Beef Cuts. - The " straight cuts " of beef are Loins, Ribs, Rounds, Chucks, Plates, Flanks, and Shanks.

The grades of beef cuts are No. 1, No. 2, No. 3, and Strippers. The grade of a beef cut depends upon its thickness, covering, quality, and weight.

Cured Beef Products. - These are classified as (1) Barreled, (2) Smoked, and (3) Canned Beef.

Barreled Beef is graded as Extra India Mess, Extra Plate, Regular Plate, Packet, Cotmnon Plate, Rolled Boneless, Prime Mess, Extra Mess, Rump Butt and Mess Chuck Beef, Beef Hams and Scotch Buttocks.

Smoked Beef consists of Dried Beef Hams, Dried Beef Clods, and Smoked Brisket Beef.

Canned Beef consists principally of Chipped Beef, Beef Loaf, Corned and Roast Beef.

Veal

The divisions of the veal trade are (1) Carcass Veal and (2) Veal Cuts.

Carcass Veal. — The grades are choice, good, medium, light, and heavy. The grade of a veal carcass depends upon its form, quality, finish, and weight.

The terms " Native " and " Western " veal each include several grades of calves, and refer to general differences in form, quality, and finish.

Veal Cuts. — The regular veal cuts are Saddles and Racks. They are graded as choice, good, medium, and common, according to the same factors as carcass veal.

Subdivisions of the regular cuts are made in some markets and similarly graded.

Mutton and Lamb

The divisions of the trade are (1) Carcass Mutton and Lamb and (2) Mutton and Lamb Cuts.

Carcass Mutton and Lamb. - The classes are Wethers, Ewes, Bucks, Yearlings, and Lambs.

The grades within these classes are choice, good, medium, common and culls. The grades are based on differences in form, quality, covering, and weight.

The shipping trade goes principally to cities in the eastern seaboard states, and consists largely of medium to choice lambs.

Mutton and Lamb Cuts. - The leading cuts are Saddles and Racks, together with Legs, Loins, Short Racks, Stews, and Backs. They are graded in the same manner as carcass mutton and lamb.

Pork

Hog products are described under three heads : (1) Dressed Hogs, (2) Pork Cuts, and (3) Lard.

Dressed Hogs. — The classes are Smooth, Heavy, Butcher, Packing and Bacon Hogs, Shippers, and Pigs. The classification is based on the uses to which the hogs are adapted.

Distinct grades are recognized only in the Packing and Bacon classes, the former being based on weight and the latter chiefly on quality and finish.

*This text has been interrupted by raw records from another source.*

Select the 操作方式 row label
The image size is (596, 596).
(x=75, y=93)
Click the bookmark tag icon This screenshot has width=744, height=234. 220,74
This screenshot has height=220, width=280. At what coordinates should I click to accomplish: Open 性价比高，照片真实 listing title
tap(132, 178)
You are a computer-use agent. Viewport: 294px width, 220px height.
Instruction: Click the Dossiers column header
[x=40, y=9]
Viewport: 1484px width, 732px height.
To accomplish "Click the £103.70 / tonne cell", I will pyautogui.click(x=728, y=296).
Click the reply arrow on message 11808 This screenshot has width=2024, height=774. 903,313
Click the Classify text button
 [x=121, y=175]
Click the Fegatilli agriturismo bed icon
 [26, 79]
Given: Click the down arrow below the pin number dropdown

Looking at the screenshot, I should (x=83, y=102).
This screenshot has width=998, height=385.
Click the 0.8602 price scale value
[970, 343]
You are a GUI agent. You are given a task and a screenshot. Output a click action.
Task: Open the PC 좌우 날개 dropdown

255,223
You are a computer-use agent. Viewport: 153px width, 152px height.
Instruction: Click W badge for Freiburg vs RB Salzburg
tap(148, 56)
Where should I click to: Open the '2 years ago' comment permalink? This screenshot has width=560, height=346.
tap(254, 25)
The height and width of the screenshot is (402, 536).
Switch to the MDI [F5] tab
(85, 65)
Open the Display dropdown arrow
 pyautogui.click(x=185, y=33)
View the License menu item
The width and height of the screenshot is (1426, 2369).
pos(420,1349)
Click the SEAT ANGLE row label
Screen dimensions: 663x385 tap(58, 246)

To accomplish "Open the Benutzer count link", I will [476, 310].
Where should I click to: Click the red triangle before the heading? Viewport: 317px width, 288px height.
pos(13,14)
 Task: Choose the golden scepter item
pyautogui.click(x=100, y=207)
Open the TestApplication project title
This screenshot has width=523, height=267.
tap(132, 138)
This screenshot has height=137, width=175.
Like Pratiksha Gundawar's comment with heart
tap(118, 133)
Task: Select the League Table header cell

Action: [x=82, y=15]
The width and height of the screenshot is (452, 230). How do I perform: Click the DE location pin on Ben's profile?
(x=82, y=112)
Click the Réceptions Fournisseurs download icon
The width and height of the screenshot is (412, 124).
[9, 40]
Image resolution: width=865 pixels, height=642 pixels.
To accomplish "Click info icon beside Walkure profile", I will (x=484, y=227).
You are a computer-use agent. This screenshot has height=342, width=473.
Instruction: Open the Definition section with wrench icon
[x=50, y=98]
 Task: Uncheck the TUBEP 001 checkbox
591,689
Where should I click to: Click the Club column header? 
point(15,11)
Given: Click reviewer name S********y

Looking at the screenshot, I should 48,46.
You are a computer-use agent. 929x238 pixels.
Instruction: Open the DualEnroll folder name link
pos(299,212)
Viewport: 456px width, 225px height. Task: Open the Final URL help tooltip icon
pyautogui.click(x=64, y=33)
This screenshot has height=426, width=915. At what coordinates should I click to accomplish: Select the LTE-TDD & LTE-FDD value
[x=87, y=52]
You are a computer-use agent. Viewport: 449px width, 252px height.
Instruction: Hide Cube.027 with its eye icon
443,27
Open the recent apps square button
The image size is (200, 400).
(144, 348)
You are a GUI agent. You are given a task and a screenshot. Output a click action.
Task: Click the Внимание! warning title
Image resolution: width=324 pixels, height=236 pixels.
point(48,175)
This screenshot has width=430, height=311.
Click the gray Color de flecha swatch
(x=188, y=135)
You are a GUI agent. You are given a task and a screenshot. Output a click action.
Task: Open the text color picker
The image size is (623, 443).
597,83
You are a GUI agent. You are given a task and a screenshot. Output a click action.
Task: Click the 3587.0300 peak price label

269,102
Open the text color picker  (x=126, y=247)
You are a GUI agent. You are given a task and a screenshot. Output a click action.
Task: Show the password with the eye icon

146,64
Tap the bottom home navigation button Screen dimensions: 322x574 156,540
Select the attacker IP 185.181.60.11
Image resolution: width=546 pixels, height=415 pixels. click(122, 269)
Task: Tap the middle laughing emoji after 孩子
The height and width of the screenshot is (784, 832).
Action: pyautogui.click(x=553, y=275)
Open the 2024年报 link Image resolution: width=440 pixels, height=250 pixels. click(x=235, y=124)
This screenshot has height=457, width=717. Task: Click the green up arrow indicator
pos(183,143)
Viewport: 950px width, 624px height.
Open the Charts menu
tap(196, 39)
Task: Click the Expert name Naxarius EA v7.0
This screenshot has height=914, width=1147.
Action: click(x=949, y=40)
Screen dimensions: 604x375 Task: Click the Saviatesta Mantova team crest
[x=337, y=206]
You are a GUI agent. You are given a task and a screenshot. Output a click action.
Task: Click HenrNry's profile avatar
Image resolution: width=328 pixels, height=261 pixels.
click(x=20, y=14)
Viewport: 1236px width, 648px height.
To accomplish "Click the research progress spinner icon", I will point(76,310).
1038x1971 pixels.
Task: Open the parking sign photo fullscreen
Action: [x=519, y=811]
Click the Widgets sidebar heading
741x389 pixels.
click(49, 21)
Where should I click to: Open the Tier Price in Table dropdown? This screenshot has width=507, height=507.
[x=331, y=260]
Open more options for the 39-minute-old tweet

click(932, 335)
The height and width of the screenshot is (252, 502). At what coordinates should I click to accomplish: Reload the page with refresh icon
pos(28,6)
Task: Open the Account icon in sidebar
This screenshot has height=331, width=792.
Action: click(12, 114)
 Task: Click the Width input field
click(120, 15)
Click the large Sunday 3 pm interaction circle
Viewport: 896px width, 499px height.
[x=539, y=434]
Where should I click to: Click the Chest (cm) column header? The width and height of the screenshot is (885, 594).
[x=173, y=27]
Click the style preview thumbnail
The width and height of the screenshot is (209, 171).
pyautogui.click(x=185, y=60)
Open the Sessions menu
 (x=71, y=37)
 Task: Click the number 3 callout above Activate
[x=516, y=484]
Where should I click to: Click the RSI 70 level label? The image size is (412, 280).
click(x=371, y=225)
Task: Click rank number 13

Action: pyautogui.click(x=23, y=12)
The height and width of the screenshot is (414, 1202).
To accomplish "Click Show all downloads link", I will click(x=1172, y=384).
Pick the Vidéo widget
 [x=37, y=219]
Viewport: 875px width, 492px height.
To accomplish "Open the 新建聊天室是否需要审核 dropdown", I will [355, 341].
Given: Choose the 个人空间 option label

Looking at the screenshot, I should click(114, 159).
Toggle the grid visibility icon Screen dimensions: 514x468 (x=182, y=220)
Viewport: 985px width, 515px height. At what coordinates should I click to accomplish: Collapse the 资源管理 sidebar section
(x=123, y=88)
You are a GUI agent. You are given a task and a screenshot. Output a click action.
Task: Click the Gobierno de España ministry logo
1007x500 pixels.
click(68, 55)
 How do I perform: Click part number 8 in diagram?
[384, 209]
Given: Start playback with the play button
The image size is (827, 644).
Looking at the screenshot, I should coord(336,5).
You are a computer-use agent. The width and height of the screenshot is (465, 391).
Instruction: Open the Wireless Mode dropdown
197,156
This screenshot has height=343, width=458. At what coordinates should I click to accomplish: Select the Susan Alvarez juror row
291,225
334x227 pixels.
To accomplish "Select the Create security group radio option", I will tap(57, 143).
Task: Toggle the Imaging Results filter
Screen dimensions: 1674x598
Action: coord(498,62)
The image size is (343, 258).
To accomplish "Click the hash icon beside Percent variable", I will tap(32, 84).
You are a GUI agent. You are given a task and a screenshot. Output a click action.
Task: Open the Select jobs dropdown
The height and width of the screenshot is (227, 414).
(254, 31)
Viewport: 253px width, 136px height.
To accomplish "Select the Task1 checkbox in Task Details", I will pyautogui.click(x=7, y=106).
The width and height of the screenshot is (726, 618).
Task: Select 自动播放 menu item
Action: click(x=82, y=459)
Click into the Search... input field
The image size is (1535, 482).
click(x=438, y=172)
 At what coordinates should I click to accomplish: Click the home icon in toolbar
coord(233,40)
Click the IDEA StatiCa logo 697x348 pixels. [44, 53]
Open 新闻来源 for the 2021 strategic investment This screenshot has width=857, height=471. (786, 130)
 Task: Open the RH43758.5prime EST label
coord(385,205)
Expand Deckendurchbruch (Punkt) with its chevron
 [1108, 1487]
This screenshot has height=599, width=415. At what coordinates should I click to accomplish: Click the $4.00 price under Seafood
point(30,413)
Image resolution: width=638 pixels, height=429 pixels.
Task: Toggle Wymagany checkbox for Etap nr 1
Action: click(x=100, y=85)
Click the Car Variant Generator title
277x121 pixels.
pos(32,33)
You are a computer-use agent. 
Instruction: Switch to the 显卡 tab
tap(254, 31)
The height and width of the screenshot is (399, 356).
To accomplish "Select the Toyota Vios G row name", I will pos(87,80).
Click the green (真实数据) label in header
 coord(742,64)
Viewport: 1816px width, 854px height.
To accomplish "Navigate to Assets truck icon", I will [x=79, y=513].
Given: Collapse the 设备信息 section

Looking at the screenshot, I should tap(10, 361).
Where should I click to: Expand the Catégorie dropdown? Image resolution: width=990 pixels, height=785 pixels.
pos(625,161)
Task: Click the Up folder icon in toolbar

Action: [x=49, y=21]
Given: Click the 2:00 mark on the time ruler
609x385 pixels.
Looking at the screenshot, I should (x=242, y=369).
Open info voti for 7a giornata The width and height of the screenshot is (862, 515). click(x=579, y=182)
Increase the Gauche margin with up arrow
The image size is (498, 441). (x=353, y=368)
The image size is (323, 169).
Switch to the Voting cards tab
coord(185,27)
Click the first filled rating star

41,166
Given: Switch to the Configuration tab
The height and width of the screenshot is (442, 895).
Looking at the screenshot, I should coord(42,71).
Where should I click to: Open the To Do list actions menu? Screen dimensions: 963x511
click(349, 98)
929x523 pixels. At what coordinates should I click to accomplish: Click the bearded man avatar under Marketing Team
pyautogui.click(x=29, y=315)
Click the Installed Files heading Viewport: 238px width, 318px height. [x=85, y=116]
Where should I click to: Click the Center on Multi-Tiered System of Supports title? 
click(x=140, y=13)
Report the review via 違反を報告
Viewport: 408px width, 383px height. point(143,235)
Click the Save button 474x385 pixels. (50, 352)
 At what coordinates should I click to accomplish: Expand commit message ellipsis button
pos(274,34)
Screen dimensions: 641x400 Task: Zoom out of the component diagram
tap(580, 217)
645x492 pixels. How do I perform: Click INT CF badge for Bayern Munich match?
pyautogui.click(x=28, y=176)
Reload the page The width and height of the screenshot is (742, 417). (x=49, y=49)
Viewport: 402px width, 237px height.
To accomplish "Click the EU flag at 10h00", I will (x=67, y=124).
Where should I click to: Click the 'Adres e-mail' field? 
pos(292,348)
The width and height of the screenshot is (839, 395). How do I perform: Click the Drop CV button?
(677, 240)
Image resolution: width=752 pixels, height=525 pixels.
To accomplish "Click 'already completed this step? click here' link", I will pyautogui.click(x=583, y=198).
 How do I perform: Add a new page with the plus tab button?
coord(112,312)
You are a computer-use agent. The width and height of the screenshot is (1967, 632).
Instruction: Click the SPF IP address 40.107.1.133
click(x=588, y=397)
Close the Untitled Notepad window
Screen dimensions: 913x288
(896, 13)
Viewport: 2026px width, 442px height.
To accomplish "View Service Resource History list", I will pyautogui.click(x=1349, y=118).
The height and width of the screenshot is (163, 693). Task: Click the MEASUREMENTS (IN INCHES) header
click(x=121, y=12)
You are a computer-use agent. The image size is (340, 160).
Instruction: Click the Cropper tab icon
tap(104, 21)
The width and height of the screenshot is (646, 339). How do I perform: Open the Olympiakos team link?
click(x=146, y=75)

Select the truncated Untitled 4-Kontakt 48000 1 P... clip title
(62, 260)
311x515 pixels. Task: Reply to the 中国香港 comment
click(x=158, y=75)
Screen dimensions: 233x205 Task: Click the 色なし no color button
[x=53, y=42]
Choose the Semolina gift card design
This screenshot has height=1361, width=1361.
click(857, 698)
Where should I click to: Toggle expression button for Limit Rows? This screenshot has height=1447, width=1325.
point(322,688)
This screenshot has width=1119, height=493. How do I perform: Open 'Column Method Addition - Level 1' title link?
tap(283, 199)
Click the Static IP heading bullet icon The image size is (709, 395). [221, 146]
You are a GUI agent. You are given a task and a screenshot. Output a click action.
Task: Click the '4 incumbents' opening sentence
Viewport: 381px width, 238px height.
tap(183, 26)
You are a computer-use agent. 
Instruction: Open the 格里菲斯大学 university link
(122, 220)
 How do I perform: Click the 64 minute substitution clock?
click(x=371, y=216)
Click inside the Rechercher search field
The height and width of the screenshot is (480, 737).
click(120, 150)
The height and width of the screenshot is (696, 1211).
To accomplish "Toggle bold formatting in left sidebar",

Pork Cuts. — The classes are Hams, Sides, Bellies, Backs, Loins, Shoulders, Butts and Plates, and Miscellaneous.

Pork cuts are quoted as fresh pork, dry-salt and bacon meats, barreled or plain-pickled pork, sweet-pickled meats, smoked meats, " English " meats, and boiled meats, respectively.

The grading of pork cuts is much more complex than that of other meats. It involves not only their quality, shape, finish, and weight, but also the styles of cutting and methods of packing used.

Lard. — The grades are Kettle-Rendered Leaf, Kettle-Rendered, Neutral, Prime Steam, Refined, and Compound Lard. The grading is based on the kinds of fat, included, method of rendering, color, flavor and grain.